**DO THIS:** Write out the records again, starting at the line that contains "Click the plus" and ending with the last line of the records, keeping the requests and shifting every coordinate in the answers up by 27.

** Begin RECORDS SUPPLIED **

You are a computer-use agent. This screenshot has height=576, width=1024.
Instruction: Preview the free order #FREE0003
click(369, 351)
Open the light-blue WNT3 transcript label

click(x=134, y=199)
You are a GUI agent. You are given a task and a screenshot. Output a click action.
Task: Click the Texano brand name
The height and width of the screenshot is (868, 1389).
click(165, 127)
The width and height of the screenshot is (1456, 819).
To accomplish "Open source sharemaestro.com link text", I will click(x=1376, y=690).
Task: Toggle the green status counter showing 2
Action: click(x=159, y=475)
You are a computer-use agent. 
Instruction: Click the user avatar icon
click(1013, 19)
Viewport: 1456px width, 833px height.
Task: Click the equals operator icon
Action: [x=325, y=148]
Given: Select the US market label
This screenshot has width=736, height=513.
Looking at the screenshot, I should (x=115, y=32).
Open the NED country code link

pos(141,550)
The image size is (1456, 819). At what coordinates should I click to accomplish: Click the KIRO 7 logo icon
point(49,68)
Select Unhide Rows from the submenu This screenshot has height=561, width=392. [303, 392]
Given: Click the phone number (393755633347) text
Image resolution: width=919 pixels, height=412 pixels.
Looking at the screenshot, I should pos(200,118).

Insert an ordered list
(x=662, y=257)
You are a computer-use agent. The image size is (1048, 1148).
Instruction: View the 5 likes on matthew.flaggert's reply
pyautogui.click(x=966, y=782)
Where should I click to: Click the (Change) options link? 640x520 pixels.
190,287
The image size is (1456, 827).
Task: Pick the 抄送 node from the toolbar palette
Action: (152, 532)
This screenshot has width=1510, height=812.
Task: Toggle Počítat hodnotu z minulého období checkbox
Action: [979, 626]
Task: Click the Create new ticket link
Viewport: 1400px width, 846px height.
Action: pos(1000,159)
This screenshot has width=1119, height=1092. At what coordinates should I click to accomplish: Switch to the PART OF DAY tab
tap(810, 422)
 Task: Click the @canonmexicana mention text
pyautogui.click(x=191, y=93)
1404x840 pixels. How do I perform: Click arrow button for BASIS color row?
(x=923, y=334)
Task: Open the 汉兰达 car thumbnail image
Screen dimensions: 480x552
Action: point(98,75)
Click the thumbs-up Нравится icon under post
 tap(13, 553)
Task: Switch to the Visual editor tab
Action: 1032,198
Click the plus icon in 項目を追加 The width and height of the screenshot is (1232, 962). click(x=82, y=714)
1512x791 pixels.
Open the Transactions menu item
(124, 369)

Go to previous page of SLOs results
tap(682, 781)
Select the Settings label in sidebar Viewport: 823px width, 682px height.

** End RECORDS SUPPLIED **

**THE OUTPUT:**
Click the plus icon in 項目を追加 The width and height of the screenshot is (1232, 962). click(x=109, y=741)
1512x791 pixels.
Open the Transactions menu item
(151, 396)

Go to previous page of SLOs results
tap(709, 808)
Select the Settings label in sidebar Viewport: 823px width, 682px height.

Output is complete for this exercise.